What you need to do
A: Format the lines of the listing as a Markdown table with the columns Row and Listing line, starting with the line that contains "You are a GUI" and going on through the line that contains "(x=1838, y=43)", both included. Put one line in each row and leave out any blank lines.
B: Write a continuation of the passage about Cagliari, picking up after its final sentence.

Source passage

______

The capital city of Sardinia, Cagliari is an attractive port dominated by its hilltop Castello, a medieval walled quarter situated high over the rest of the town.
Here’s some photos from my recent short visit
Any city station that greets you with a preserved steam locomotive is OK in my book!
Cagliari has seen the rule of several civilisations, with a continuous human settlement dating back some five thousand years.
Now a regional cultural, educational, political and artistic centre, it’s also Sardinia’s economic and industrial hub, having one of the biggest ports in the Mediterranean Sea.
D. H. Lawrence, in his memoir of a voyage to Sardinia, Sea and Sardinia, that he undertook in January 1921, described the effect of warm Mediterranean sunlight on the white limestone city and compared Cagliari to a “white Jerusalem”. [—]
Cagliari city hall, Bacaredda Palace.
Climbing up to the Castello neighbourhood.
This faded fascist slogan at the back of a building near Piazza Indipendenza and Via Pietro Martini, used to read:
The Italian people have created with their blood the Empire. They will make it fruitful with their work and they will defend it against anyone with their weapons.

______

The data
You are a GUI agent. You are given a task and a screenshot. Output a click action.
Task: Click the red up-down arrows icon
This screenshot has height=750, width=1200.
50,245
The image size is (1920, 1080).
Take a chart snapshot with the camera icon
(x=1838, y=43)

______

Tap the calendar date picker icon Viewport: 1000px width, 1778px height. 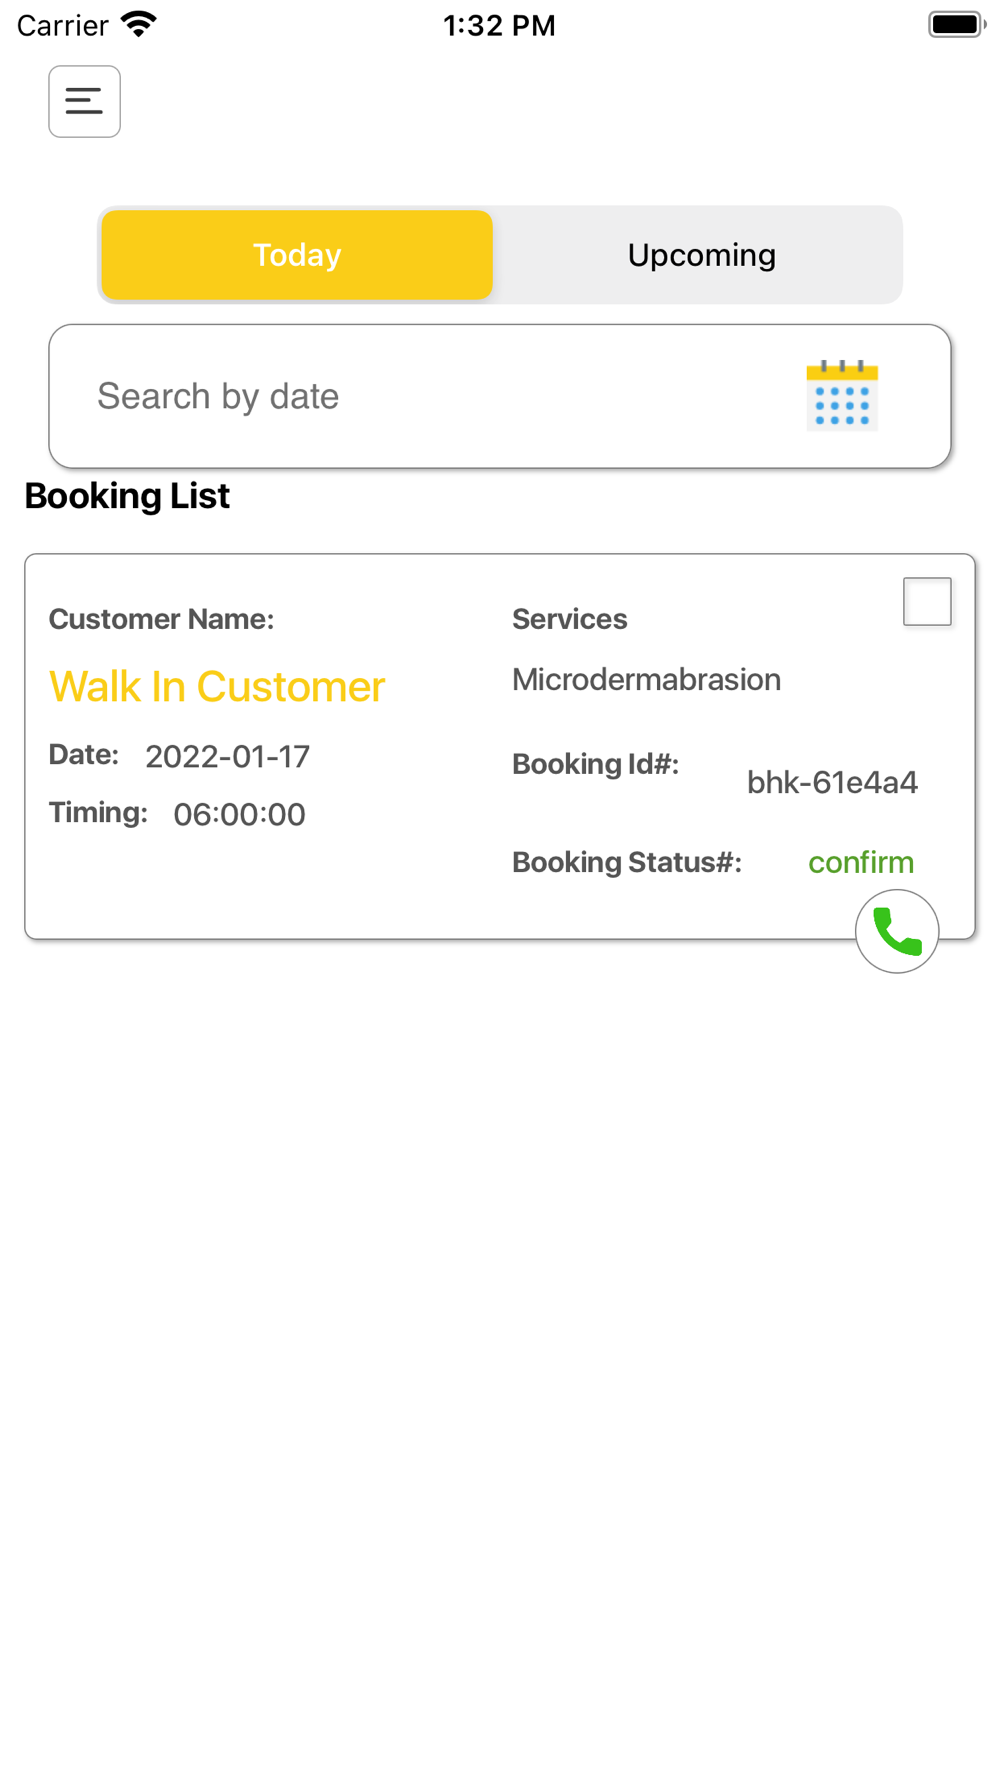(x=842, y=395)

______

Outputs by task
A:
| Row | Listing line |
|---|---|
| 1 | You are a GUI agent. You are given a task and a screenshot. Output a click action. |
| 2 | Task: Click the red up-down arrows icon |
| 3 | This screenshot has height=750, width=1200. |
| 4 | 50,245 |
| 5 | The image size is (1920, 1080). |
| 6 | Take a chart snapshot with the camera icon |
| 7 | (x=1838, y=43) |

B:
Sunset over the docks of Cagliari .
Sunset from Via Santa Croce.
Cagliari Cathedral is a Roman Catholic cathedral dedicated to the Virgin Mary and to Saint Cecilia.
Built in the 13th century in Pisan-Romanesque style, obtaining cathedral status in 1258, it is the seat of the archbishop of Cagliari.
‘Blonde Beer Well 16,’ is produced in Sardinia in the ancient premises of the Montevecchio mine.
Brewed locally in Sardinia, the Birra Ichnusa brewery opened in 1912 in Cagliari before relocating a short distance away inAssemini.
It’s a lovely beer, although it was was swallowed up by the all -conquering Heineken group in 1986.
Completed in 1307, and featuring walls made of thick limestone blocks, the Elephant Tower was built to protect the south-western side of Castello and stands over thirty meters high.
The immense city wall.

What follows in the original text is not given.